_ОТРЫВОК ДЛЯ ЧТЕНИЯ:_
____

Видимый и невидимый мир в киноискусстве - Перельштейн Роман Максович 5 стр.


Чрезвычайно трудно отрицать, что порою убийство насильника становится горькой необходимостью. Вопрос лишь в том, какую меру наказания сам для себя изберет тот, кто совершил вынужденное убийство. Добровольное наказание и есть покаяние. З. Миркина напишет: «Бог не прощает нам грехи, / А вытесняет их». Пятнадцать лет потребуется Рублеву, чтобы снова вместить Бога, открыть Ему свое сердце. «И сколько Бога ты вместил, / Настолько убыл грех»[36].

Кто знает, быть может, сцена убийства Рублевым дружинника Малого князя и вдохновила Аки Каурисмяки вынести за верхнюю границу кадра голову персонажа в рыжей куртке, чтобы хотя бы механически ограничить видимое в его притязаниях и положить предел его самонадеянности. Человеку свойственно скрывать постыдное, какой бы оно ни имело вид крайней формы жестокости или абсолютного равнодушия. И, может быть, именно эти кадры из «Андрея Рублева» подсказали Михаэлю Ханеке такое решение мизансцены в фильме «Белая лента», которое бы ослабило суггестивное воздействие видимой стороны явлений и позволило развернуться чему-то другому, не имеющему названия и вида, чему-то потаенному, то ли постыдному, то ли сокровенному. Это не так уж и важно.

____

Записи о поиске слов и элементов

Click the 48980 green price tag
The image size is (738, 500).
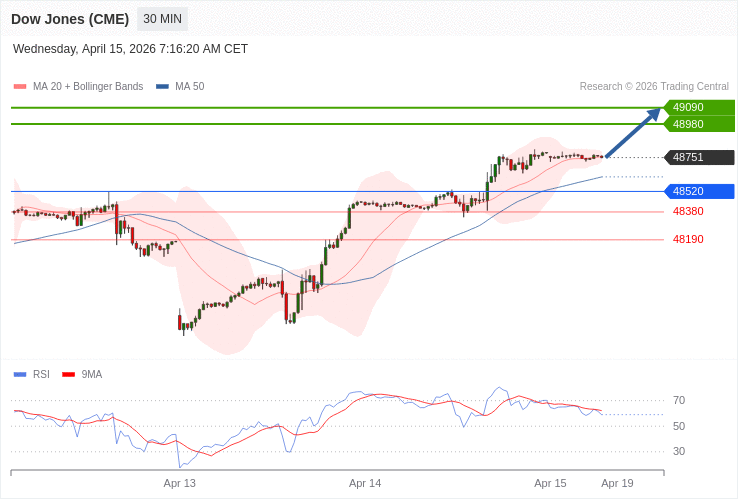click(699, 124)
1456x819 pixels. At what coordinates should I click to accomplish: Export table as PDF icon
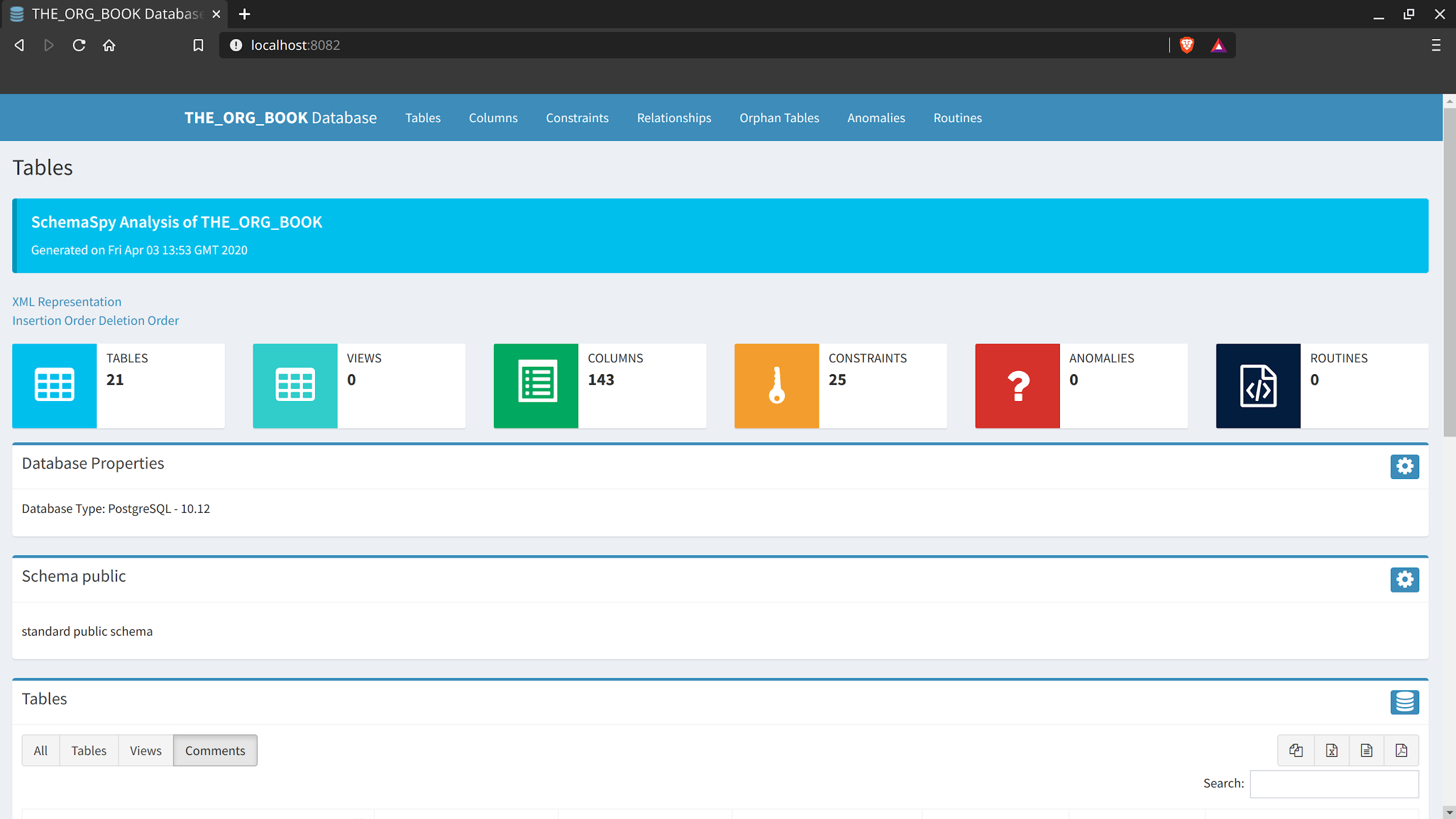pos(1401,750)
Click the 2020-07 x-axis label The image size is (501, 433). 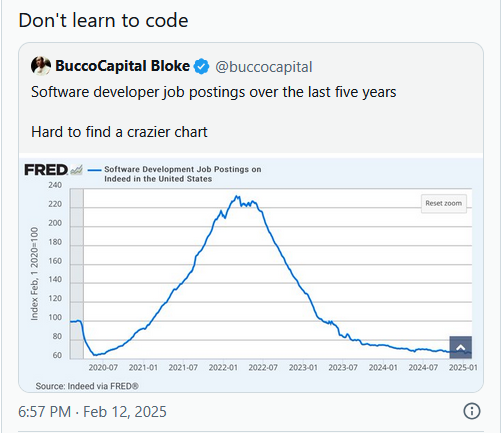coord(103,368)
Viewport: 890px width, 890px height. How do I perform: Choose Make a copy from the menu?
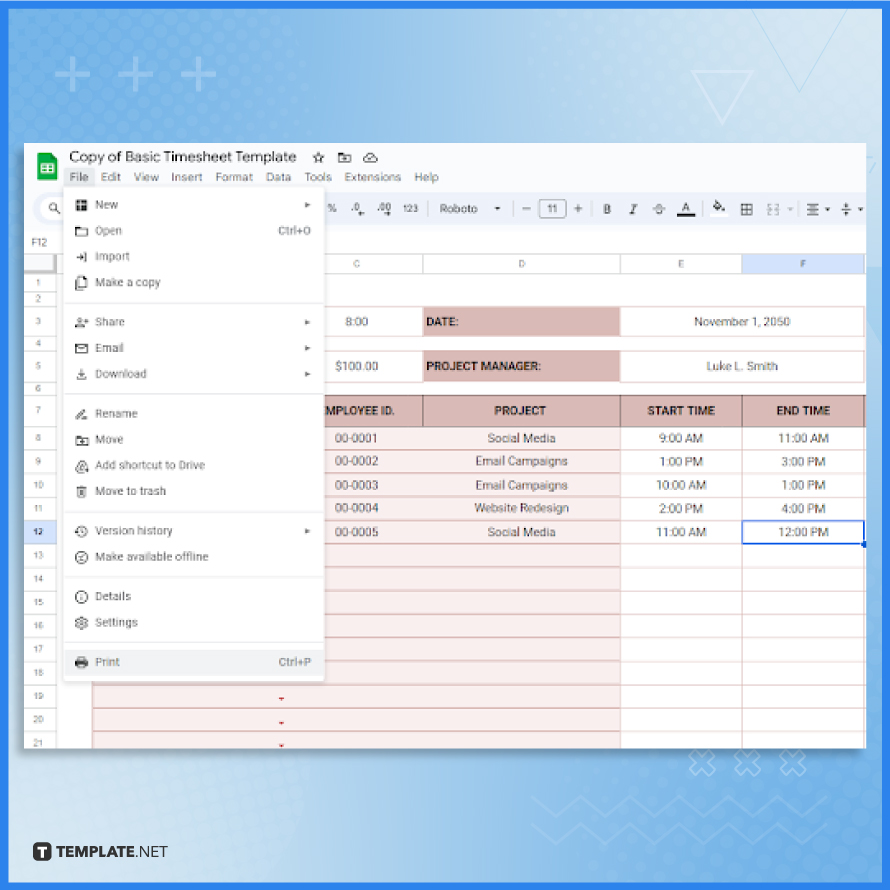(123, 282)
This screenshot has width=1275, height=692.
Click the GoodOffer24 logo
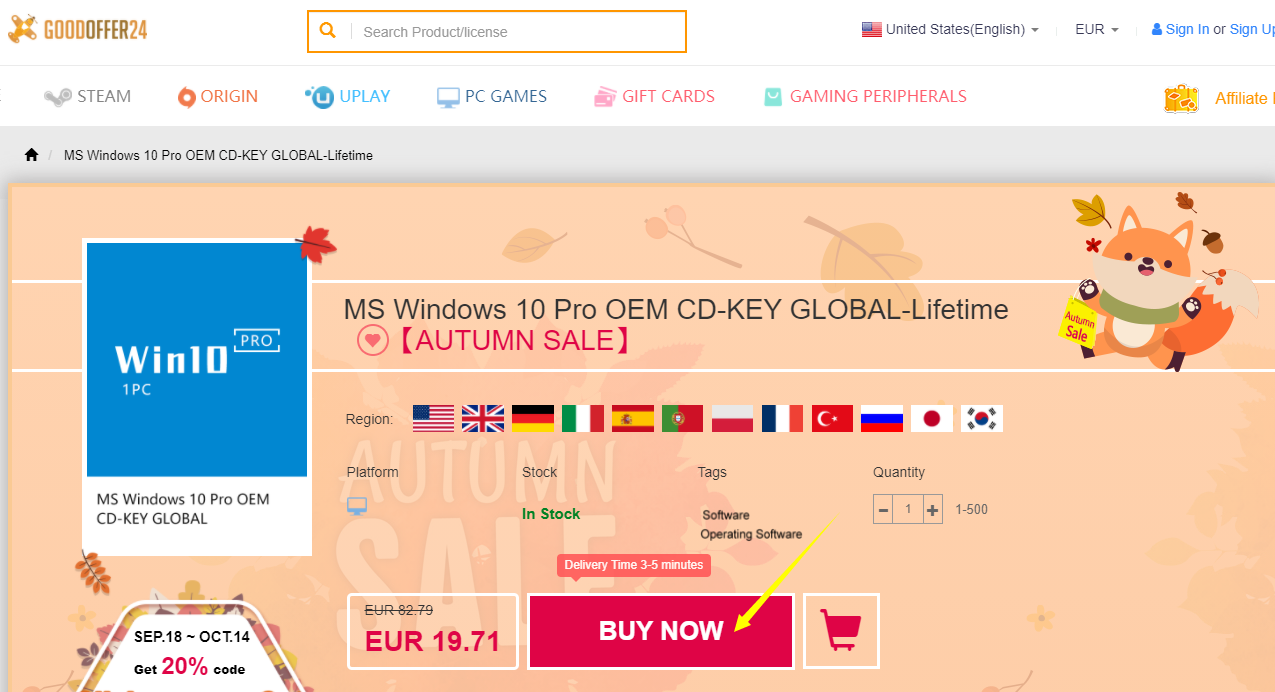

____

_ЧТО НУЖНО СДЕЛАТЬ:_
• a. Сколько лет, по словам отрывка о видимом и невидимом в кино, понадобится Рублеву, чтобы снова вместить Бога?
• b. Продолжи отрывок о видимом и невидимом в кино с того места, где он заканчивается.

_ОТВЕТЫ НИЖЕ:_
• a. Пятнадцать лет.

• b.
Когда режиссер изображает видимое, он может как механически ограничить видимое в его правах, так и символически при помощи мизансцены, чтобы нравственный порядок мироустройства возобладал над заведенным, но искаженным в своих основаниях порядком вещей. Конфликт двух миров земного и небесного нужен художнику для того, чтобы через столкновение, страдание, боль прийти к их примирению. Вот почему долгие годы священно-безмолствующий иконописец, встретив Бориску, обретает дар речи и снова берется за кисть.

«Мушетт»

Фильм Робера Брессона «Мушетт» (1967) является экранизацией романа Жоржа Бернаноса «Новая история Мушетт» (1937). Вот как сам писатель высказался о своем произведении: «Мушетт, героиню Новой Истории, роднит с Мушетт из Солнца Сатаны лишь их трагическое одиночество, обе они жили одинокими и одинокими умерли. Да будет милосерд Господь и к той и к другой»[37]. А вот как отозвался Робер Брессон о стиле Бернаноса. «Отсутствие психологии и анализа в его книгах совпадает с отсутствием психологии и анализа в моих фильмах. Его взгляд, его предвидение в том, что касается сверхъестественного,  возвышенны. Что до меня, я всегда рассматривал сверхъестественное как конкретную действительность»[38]. В подобном духе размышляет и Андрей Тарковский. «Если угодно, одна из важнейших условностей кино в том и состоит, что кинообраз может воплощаться только в фактических, натуральных формах видимой и слышимой жизни. Изображение должно быть натуралистично. Говоря о натуралистичности, я не имею в виду натурализм в ходячем, литературоведческом смысле слова, а подчеркиваю характер чувственно воспринимаемой формы кинообраза»[39]. «Конкретная действительность» Брессона и «чувственно воспринимаемая форма кинообраза» Тарковского это та сторона символа, которая служит выявлению непостижимого в чувственно воспринимаемом. Над подобной загадкой и бьется искусство. Вот только литература и кинематограф по-разному ее разгадывают.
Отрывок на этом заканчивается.